Secondary Outcome Measures
- Myofiber Cross-Sectional Area (CSA) [Baseline (0 weeks), 8 weeks and 12 weeks (the end of the intervention period)]
Quadriceps myofiber cross-sectional area will be measured using a GE Logiq E10 Logic View ultrasound to generate panoramic CSA images. Orientated in the axial-plane, the ultrasound probe is positioned perpendicularly, and a water-based gel is used to promote acoustic contact between the skin and the probe. The probe is moved manually with a slow and continuous movement from the lateral to the medial part of quadriceps along a marked line on the skin. The anatomical site for all measurements will be at 50% of the distance between the lateral condyle and greater trochanter of the femur.
- Pain Pressure Threshold (PPT) [Baseline (0 weeks), 8 weeks and 12 weeks (the end of the intervention period)]
PPT is measured by a handheld pain pressure algometer at three different locations bilaterally. Most painful area in the medial joint line, tibialis anterior, and the muscle belly of extensor carpi radialis.
- Maximal Voluntary Isometric Contraction (MVIC) [Baseline (0 weeks), 8 weeks and 12 weeks (the end of the intervention period)]

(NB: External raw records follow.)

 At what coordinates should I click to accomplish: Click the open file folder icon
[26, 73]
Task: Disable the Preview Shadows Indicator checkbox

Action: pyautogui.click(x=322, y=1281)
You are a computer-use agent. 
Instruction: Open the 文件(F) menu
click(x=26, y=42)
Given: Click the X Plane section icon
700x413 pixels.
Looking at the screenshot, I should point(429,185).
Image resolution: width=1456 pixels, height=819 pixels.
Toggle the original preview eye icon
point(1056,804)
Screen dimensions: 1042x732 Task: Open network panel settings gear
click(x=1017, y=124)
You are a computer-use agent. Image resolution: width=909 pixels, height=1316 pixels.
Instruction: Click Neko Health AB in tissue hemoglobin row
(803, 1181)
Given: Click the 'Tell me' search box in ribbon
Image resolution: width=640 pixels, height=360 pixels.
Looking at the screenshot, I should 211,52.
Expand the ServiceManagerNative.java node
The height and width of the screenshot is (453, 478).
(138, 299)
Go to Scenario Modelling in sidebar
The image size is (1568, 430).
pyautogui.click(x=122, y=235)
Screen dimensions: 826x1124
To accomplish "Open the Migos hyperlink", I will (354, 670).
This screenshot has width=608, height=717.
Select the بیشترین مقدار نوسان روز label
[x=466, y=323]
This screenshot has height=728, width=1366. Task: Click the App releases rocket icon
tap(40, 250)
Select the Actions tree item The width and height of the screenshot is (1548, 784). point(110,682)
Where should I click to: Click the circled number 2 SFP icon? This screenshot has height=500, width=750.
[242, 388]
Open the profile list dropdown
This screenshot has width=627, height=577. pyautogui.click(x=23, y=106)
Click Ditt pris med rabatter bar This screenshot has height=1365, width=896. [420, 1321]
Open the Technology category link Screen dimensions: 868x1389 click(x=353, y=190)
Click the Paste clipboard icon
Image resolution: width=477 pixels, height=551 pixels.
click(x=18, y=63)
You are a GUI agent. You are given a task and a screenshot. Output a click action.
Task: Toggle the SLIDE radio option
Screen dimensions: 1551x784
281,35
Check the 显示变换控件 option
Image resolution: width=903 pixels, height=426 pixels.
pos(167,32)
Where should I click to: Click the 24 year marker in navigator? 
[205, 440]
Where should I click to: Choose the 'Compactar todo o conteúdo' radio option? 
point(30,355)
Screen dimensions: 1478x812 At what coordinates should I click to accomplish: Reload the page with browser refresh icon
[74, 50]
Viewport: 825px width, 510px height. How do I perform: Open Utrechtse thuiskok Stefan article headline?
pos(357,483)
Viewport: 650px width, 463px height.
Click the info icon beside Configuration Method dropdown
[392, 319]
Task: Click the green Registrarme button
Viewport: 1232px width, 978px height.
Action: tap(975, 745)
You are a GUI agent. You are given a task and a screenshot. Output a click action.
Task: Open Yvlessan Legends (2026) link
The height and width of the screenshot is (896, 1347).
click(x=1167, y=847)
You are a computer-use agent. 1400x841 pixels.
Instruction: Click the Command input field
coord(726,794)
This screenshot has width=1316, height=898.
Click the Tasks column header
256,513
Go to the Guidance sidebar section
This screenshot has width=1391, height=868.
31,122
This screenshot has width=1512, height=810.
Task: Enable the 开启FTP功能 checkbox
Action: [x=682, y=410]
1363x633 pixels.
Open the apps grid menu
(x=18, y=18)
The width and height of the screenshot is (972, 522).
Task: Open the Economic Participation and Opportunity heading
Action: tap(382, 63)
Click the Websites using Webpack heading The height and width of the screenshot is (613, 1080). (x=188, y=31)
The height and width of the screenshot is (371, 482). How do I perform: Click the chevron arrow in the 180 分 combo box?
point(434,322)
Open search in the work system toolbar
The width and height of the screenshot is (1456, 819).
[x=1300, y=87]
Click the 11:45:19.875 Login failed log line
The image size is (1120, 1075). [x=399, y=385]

MVIC of the knee extensors is obtained during static knee extension in a KinCom, isokinetic dynamometer, at a knee joint angle of 70 degrees (0 degrees = full knee extension).
- Rate of Force Development (RFD) [Baseline (0 weeks), 8 weeks and 12 weeks (the end of the intervention period)]
RFD of the knee extensors is obtained during static knee extension in a KinCom, isokinetic dynamometer, at a knee joint angle of 70 degrees (0 degrees = full knee extension).
- 4x10m Fast-Paced Walk Test (40m-FWT) [At baseline (0 weeks), 8 weeks, 12 weeks (the end of the intervention period)]
The 40m-FWT is a test of walking speed over short distances and changing direction during walking. It measures the total time it takes to walk 4 * 10 m excluding turns (m/s).
- 30-second Chair Stand Test (30-s CST) [At baseline (0 weeks), 8 weeks, 12 weeks (the end of the intervention period).]
The 30-s CST is used for testing leg strength and endurance. The 30-s CST will be assessed using a chair (seat height: 43-44 cm) with armrests. The 30-s CST measures the number of sit-to-stand repetitions completed within 30-s.
- Stair Climb Test (SCT) [At baseline (0 weeks), 8 weeks, 12 weeks (the end of the intervention period).]
The SCT involves ascending and descending 10 stairs measuring 18 cm rise / 92 cm width. Each participant is asked to ascend/descend the stairs at their ''natural'' pace (without resting). One trial to ascend and descend is timed and recorded electronically.
- Myocellular component (Stem cells) assessed using muscle biopsies [Baseline (0 weeks) and 12 weeks (the end of the intervention period)]
Muscle biopsies will be obtained for determination of important myocellular components (number of muscular stem cells). It will be assessed by obtaining needle biopsies (100-150 mg). The biopsies will be obtained unilaterally from the middle portion of the vastus lateralis muscle using the percutaneous needle biopsy technique of Bergström.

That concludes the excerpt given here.